Lift out each line of the data that holds "tool".
━━━ Dataset records
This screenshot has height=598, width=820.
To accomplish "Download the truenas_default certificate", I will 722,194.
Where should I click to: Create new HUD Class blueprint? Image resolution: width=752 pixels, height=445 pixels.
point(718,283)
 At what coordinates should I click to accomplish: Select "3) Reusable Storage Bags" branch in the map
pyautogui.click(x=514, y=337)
━━━━━━
━━━ Dataset records
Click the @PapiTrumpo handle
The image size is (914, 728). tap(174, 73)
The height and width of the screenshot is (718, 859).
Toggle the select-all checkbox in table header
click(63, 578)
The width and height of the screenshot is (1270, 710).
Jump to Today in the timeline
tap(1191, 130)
━━━━━━
━━━ Dataset records
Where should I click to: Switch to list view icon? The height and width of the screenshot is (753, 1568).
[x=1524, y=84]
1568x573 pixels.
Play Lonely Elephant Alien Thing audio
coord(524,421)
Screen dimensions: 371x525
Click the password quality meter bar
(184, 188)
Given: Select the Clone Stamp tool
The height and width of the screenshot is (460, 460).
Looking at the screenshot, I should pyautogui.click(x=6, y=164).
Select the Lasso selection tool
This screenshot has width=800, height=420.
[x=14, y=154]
━━━━━━
[Output of the exercise]
Given: Select the Clone Stamp tool
Select the Lasso selection tool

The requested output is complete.